Second, the commentator for the New American Bible says this about the story of Jacob wrestling in the dark at the river edge with the unknown figure: “The point of the tale seems to be that the ever-striving, ever-grasping Jacob must eventually strive with God to attain full possession of the blessing.”

God engages us and wrestles with us, whether we like it or not, and we will have scars to prove it.

Newtown, CT, A Tragedy of Biblical Proportions

The tragedy at Newtown, CT, is a tragedy of biblical proportions. Near Christmas, one thinks of the slaughter of the innocents by Herod after Jesus was born, a story in Matthew’s gospel.
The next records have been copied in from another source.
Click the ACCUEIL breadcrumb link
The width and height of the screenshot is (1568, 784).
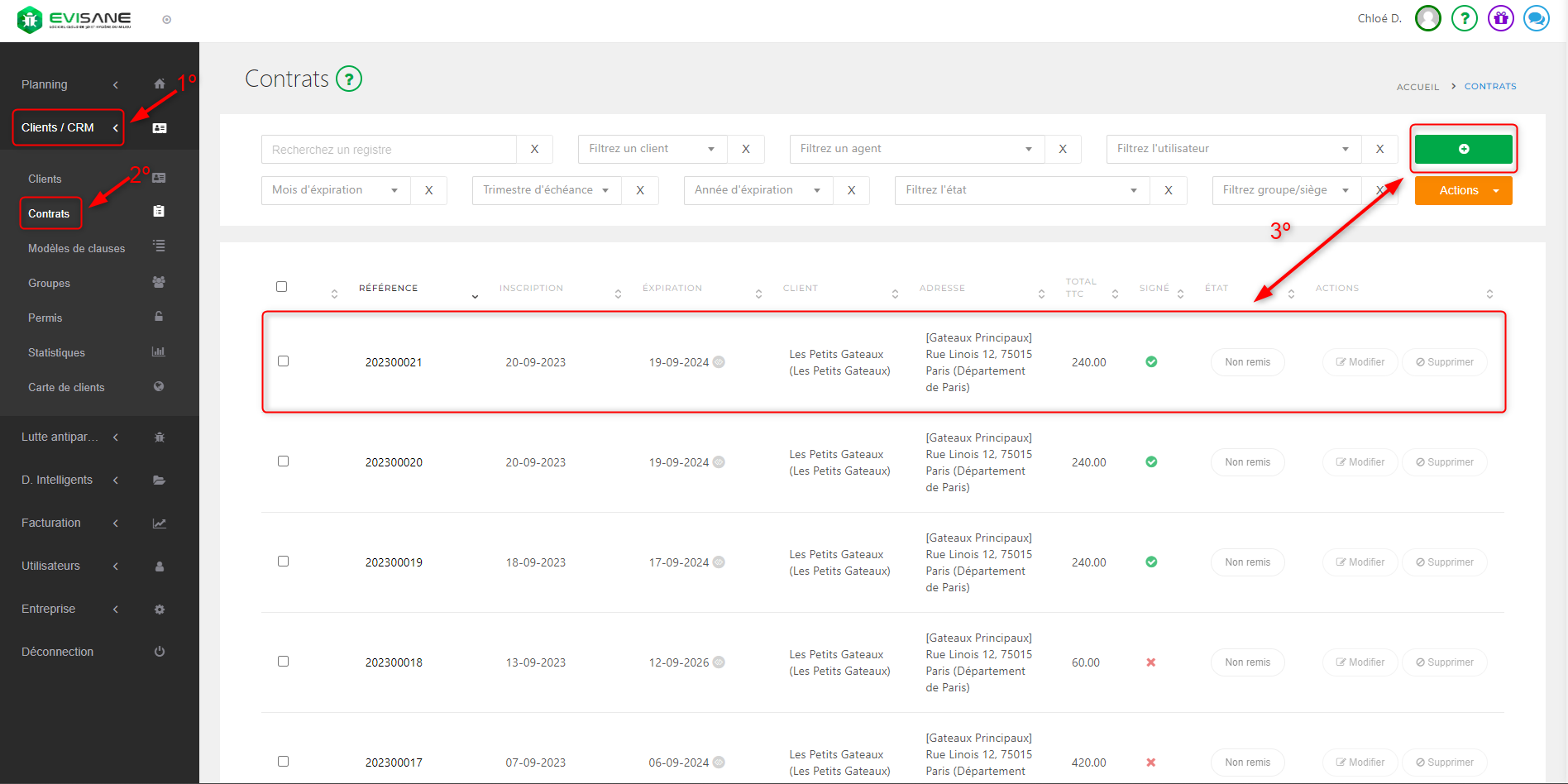(x=1417, y=87)
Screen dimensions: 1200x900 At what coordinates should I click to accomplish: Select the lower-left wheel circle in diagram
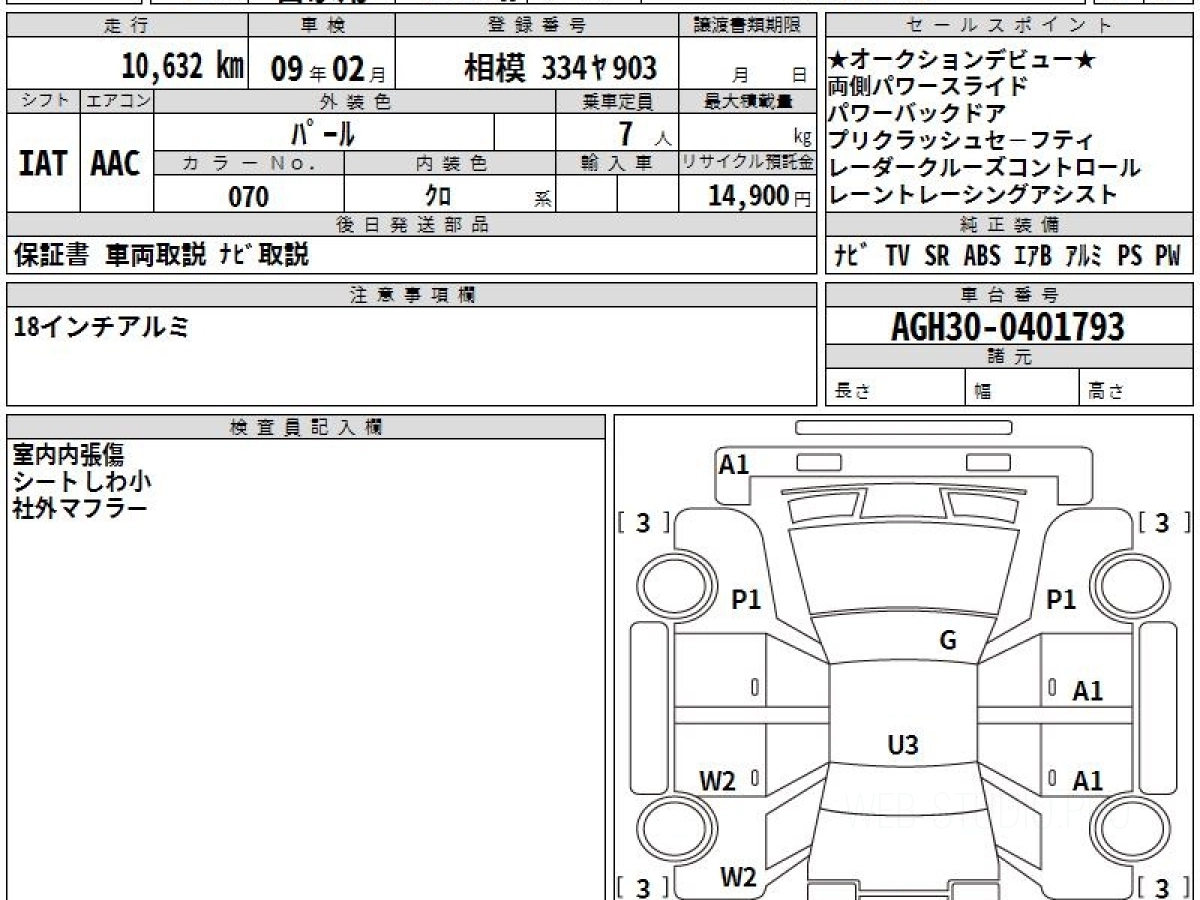[672, 829]
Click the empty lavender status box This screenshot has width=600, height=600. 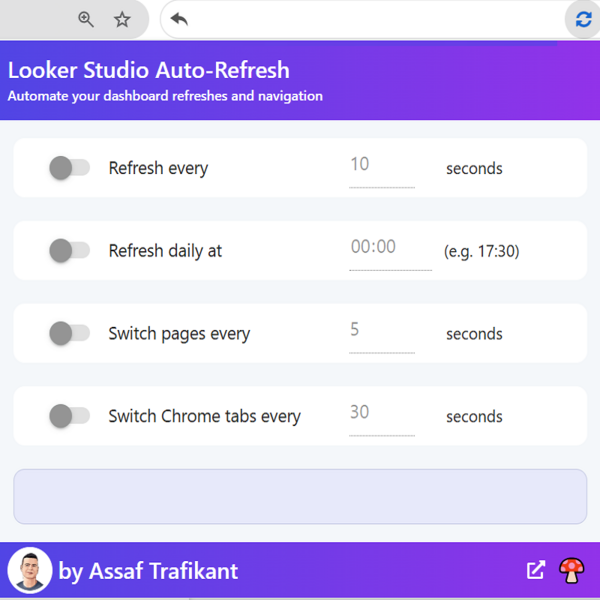point(300,496)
Then there’s the family dimension: in the first book of the bible, Genesis, Cain kills his brother Abel.

I’d like to offer a few reflections on the violence of that tragedy and also some suggestions about what to do, besides praying for the recent victims and their families.

A development has gone on in our church over the centuries about violence in every form, from physical violence like murder, the death penalty, torture, rape, abortion, child abuse, war, to verbal violence like lying, bullying, verbal abuse.

The Old Testament is filled with violence. Some early Christians like Marcion (c AD144 ) actually wanted to suppress the Old Testament because God seemed be an angry God who condoned violence and acted violently. The ancient world was indeed a violent world. Yet we believe that God, who always works with what’s there– sought to bring that world gradually to peace and non-violence.

In the New Testament Jesus, the Word of God, revealed that purpose in a unique way. Jesus refused to use violence or force to achieve his kingdom. He rejected the concept of a warrior Messiah.  He taught us to love our enemies. “Peace, I leave you, my peace I give you.” In his passion and death on a cross he took on the violence of the world and responded to it with a non-violent love.

Our society, it seems safe to say, is becoming a coarser, more violent place. Violence has become acceptable. Let’s begin with life as the media sees it.

I know you can blame the media too much, but let me give you an example of what I mean. The website of the American Catholic Bishops offers an evaluation of current movies. I was looking at it the other day and if my recollections are right, 8 out of 10 current movies evaluated were considered overly violent.

On television there are programs that critics characterize as “Dark Television.”  They’re called that because the characters in these programs are not really “good” people in the real sense of the word. They don’t have much of a sense of morality, or loyalty or justice. They’ve adjusted to the dark world they inhabit every day. They’re not interested in striving for something better. They’re coolly cynical.

I don’t know too much about video games, but from what I hear I wonder if some of them encourage violence as the quickest and acceptable way to win and to get things done.

I don’t think it’s being intrusive, if you’re parents, or grandparents or anyone watching over kids, to know what they watch and tell them if it’s wrong and not healthy.

Our gospel for this 3rd Sunday of Advent is an interesting account of the teaching of John the Baptist. He gives simple directions to soldiers and tax-collectors. To soldiers, “Don’t bully people.” To tax-collectors, “Don’t cheat people.” According to John we grow by giving. “If you have two cloaks give one to someone who has none. If you have food, do the same.”

The other day on National Public Radio there was a piece on kids and empathy. The speakers seemed to say that we’re wired from the womb with the ability to give of ourselves and to empathize with others. Some people have it; some will never have it. I didn’t hear anything said about religion or a moral code or teaching young people how to live. Those things didn’t seem to figure at all.

I don’t buy that. I don’t believe that young man who went into that school was wired from birth to be like that. He may have been severely damaged socially, but did a violent culture also suggest the path he took? Something was missing in his life; someone was missing.  We can’t let that happen. The consequences are too horrible.